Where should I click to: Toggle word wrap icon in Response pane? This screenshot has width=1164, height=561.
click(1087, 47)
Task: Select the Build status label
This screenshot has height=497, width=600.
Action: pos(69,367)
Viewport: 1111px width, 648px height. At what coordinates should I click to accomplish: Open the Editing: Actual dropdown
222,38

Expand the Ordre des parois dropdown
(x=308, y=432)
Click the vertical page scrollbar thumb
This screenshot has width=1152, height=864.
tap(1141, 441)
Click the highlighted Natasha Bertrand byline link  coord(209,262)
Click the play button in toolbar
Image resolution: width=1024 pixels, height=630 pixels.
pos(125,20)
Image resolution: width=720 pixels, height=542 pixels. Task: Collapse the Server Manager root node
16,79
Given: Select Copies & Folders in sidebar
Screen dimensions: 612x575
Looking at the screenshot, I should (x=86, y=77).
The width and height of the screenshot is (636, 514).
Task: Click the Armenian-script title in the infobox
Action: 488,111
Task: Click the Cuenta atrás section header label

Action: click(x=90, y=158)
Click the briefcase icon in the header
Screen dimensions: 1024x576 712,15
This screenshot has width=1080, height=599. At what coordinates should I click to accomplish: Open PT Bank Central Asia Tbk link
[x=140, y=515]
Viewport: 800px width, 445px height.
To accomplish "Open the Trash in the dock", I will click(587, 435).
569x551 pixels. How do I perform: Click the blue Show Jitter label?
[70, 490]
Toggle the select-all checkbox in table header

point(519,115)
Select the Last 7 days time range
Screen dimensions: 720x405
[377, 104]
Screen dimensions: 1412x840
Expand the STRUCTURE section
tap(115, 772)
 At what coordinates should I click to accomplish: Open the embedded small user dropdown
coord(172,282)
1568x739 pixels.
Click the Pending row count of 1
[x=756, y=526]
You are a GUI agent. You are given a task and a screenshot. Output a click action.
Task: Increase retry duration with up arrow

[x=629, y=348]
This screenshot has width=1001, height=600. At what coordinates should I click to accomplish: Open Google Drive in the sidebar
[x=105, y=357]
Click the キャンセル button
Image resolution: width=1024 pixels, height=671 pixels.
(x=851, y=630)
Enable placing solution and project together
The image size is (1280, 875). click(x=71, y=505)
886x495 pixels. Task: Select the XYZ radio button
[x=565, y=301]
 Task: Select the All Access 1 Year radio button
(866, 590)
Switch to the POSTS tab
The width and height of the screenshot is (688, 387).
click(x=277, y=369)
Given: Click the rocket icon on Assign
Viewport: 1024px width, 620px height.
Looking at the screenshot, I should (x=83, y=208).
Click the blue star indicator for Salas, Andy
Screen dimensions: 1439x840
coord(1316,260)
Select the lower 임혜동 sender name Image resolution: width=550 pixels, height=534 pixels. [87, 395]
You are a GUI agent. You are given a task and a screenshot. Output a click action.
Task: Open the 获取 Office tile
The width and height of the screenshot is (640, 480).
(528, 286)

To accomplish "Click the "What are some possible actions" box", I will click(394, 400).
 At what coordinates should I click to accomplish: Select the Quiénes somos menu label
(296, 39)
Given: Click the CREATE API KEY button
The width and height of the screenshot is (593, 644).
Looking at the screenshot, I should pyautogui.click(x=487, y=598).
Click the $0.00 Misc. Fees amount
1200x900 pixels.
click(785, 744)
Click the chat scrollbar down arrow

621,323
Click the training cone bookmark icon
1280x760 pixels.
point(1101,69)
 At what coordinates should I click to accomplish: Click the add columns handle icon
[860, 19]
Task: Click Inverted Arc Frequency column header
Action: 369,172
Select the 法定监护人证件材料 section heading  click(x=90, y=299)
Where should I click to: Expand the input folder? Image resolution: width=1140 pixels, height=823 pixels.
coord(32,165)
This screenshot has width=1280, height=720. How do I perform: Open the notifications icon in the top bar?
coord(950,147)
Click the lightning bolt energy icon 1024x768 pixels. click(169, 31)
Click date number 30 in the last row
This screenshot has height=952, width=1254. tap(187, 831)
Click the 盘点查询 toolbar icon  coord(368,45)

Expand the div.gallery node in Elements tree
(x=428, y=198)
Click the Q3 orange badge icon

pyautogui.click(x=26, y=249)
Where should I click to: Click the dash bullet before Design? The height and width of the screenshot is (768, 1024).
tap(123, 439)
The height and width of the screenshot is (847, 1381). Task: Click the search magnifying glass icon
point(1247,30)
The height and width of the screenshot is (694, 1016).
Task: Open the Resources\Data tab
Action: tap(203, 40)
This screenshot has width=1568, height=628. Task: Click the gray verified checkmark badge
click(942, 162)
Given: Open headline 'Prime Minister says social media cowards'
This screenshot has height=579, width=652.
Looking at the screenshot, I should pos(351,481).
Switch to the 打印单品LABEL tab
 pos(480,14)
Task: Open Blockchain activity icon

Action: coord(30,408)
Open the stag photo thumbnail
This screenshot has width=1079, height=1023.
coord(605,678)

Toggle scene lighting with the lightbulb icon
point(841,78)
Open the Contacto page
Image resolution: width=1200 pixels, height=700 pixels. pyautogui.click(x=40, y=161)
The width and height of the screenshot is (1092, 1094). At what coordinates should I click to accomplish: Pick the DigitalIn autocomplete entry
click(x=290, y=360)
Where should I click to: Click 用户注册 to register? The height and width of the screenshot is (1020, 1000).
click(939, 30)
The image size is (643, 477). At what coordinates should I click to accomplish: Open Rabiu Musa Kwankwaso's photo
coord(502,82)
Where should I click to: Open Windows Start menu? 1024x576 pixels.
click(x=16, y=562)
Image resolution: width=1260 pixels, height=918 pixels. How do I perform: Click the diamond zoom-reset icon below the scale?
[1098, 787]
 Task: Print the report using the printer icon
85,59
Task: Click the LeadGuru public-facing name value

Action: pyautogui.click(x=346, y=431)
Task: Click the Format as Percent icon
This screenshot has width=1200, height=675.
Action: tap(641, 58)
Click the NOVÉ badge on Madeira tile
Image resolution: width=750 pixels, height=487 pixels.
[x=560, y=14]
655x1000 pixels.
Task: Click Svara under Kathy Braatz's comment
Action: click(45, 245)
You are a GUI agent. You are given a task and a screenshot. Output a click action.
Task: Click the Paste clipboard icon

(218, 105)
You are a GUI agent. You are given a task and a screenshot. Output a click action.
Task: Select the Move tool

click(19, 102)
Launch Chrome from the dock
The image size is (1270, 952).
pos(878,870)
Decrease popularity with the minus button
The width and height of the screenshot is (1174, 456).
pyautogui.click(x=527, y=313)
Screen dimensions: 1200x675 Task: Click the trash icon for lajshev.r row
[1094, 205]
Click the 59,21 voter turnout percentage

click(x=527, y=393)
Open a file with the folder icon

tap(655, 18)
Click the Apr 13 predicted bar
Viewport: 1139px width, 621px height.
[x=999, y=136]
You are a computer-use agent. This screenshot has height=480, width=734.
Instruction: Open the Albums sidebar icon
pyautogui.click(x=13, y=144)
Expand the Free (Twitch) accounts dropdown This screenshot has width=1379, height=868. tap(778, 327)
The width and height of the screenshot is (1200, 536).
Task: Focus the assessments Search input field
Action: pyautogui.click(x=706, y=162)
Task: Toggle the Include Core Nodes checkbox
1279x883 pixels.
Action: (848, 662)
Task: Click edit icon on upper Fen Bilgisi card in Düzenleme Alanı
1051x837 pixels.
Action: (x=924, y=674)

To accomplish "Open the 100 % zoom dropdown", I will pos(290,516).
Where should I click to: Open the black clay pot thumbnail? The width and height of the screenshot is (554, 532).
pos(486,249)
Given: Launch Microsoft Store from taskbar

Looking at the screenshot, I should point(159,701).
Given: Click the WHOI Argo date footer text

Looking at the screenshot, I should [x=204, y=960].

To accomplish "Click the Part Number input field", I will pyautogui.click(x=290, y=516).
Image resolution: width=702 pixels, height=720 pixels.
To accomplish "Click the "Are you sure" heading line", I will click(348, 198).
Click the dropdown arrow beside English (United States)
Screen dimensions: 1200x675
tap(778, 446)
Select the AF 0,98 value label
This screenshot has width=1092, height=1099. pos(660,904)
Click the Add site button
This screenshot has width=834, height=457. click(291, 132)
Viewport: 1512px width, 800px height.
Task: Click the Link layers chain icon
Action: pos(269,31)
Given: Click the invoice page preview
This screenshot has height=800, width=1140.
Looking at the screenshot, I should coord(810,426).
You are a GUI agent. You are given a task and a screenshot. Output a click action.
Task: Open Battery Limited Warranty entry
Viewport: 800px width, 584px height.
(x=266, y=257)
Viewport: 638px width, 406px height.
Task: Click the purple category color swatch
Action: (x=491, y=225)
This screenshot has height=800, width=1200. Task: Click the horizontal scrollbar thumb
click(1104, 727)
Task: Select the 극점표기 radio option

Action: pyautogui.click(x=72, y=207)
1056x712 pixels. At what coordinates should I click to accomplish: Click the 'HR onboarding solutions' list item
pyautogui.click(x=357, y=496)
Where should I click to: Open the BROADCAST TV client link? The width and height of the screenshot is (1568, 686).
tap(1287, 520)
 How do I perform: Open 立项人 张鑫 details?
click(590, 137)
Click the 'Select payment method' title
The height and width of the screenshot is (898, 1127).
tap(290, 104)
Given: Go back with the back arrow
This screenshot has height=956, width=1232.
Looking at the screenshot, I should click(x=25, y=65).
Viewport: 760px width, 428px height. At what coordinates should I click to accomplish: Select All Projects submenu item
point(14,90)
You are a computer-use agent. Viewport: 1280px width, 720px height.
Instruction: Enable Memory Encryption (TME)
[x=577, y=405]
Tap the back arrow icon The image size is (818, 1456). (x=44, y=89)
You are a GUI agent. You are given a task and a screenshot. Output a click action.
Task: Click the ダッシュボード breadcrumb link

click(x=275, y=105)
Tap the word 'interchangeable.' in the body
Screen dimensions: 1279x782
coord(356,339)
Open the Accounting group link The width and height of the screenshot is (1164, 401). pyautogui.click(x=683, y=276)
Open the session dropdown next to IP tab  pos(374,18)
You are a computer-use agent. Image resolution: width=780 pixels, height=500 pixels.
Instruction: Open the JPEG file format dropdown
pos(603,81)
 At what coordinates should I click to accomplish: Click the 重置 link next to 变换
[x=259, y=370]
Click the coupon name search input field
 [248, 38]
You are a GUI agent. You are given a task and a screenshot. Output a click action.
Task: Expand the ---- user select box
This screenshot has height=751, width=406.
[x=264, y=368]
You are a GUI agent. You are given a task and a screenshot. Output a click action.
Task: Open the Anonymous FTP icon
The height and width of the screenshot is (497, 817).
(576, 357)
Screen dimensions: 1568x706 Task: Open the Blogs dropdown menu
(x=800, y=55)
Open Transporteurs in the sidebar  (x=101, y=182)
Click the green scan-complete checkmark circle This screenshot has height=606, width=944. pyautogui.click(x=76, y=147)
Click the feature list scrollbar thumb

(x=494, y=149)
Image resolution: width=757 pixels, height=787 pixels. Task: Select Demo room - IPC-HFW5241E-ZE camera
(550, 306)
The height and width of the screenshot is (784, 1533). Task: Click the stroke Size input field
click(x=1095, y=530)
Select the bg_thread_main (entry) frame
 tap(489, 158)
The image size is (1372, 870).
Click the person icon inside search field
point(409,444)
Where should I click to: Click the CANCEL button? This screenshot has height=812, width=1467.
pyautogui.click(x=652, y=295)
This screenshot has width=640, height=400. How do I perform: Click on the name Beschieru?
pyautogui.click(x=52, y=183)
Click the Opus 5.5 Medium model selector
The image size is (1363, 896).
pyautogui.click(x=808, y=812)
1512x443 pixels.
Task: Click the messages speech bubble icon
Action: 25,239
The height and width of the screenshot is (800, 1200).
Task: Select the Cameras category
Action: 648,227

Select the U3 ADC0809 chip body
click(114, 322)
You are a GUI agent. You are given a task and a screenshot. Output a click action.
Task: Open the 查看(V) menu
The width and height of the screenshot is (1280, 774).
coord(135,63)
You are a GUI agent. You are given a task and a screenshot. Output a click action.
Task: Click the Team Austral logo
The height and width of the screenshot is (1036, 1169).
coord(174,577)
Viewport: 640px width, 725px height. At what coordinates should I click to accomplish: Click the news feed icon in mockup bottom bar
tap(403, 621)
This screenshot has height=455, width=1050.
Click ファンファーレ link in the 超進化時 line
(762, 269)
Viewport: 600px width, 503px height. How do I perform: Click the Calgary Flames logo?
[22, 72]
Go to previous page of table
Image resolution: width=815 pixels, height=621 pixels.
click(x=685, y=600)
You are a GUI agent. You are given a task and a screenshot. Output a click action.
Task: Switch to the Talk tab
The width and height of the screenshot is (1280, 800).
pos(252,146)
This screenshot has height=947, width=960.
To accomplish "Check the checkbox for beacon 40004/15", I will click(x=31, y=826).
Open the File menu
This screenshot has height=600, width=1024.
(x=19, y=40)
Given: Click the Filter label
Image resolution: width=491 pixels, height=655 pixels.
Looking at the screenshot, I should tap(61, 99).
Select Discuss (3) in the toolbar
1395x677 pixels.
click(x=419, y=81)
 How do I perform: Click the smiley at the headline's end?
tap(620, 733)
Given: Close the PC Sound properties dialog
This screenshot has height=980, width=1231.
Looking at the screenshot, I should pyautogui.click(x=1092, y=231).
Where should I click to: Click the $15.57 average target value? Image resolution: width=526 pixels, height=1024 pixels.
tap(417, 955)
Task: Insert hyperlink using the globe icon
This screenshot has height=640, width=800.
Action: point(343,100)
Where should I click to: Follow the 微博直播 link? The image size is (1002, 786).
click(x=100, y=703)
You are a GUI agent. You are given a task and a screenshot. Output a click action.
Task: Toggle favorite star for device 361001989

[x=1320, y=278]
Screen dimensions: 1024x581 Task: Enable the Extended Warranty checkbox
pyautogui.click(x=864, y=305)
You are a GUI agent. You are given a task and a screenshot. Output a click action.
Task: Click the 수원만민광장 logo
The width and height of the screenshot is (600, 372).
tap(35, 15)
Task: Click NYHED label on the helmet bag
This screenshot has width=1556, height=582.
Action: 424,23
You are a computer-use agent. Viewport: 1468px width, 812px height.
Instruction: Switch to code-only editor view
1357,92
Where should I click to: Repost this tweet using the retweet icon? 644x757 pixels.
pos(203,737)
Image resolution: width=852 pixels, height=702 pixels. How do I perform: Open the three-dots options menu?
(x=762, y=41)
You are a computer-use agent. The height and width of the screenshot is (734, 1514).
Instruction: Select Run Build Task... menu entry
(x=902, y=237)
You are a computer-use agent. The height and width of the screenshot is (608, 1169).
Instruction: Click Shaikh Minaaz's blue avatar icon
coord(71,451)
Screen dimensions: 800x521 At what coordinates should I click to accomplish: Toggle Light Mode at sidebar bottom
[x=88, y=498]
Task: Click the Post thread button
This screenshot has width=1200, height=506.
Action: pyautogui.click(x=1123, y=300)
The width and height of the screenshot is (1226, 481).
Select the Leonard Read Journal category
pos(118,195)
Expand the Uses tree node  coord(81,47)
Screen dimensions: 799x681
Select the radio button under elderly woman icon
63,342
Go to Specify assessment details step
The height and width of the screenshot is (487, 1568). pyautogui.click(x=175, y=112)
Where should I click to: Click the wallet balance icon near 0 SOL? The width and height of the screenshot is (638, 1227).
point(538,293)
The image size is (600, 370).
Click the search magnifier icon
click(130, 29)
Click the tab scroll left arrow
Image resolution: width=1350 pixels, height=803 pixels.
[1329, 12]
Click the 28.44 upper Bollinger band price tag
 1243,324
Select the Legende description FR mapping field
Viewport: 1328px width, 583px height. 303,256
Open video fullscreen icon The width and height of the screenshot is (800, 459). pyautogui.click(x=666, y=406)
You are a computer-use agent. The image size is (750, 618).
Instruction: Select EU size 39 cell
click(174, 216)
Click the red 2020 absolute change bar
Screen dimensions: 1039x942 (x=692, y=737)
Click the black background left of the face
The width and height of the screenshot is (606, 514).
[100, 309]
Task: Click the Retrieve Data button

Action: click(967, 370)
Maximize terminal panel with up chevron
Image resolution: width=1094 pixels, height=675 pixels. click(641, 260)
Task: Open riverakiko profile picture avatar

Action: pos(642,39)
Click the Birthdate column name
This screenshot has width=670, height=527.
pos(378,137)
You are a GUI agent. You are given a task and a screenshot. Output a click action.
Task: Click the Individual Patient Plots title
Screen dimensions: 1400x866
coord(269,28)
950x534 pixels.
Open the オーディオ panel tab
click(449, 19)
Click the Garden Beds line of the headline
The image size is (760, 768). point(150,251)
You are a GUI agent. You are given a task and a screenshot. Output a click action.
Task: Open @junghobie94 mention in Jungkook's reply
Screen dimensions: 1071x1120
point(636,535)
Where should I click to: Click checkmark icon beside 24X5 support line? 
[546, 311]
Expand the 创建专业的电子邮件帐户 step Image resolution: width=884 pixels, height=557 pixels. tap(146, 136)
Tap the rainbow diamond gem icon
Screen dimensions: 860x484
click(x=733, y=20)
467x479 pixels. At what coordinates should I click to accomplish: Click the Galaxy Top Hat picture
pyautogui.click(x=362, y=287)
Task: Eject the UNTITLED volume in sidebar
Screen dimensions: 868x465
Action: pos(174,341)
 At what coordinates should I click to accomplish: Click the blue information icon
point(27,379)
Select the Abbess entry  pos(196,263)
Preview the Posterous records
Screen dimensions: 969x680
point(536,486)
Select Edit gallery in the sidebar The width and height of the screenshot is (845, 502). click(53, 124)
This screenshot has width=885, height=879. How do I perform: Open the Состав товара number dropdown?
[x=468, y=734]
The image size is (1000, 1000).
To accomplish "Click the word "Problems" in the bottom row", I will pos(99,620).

**What is expected**
Each line of the material that has the word "heading" belongs in the answer.

**Reply**
Select the 法定监护人证件材料 section heading  click(x=90, y=299)
To accomplish "Click the "Are you sure" heading line", I will click(348, 198).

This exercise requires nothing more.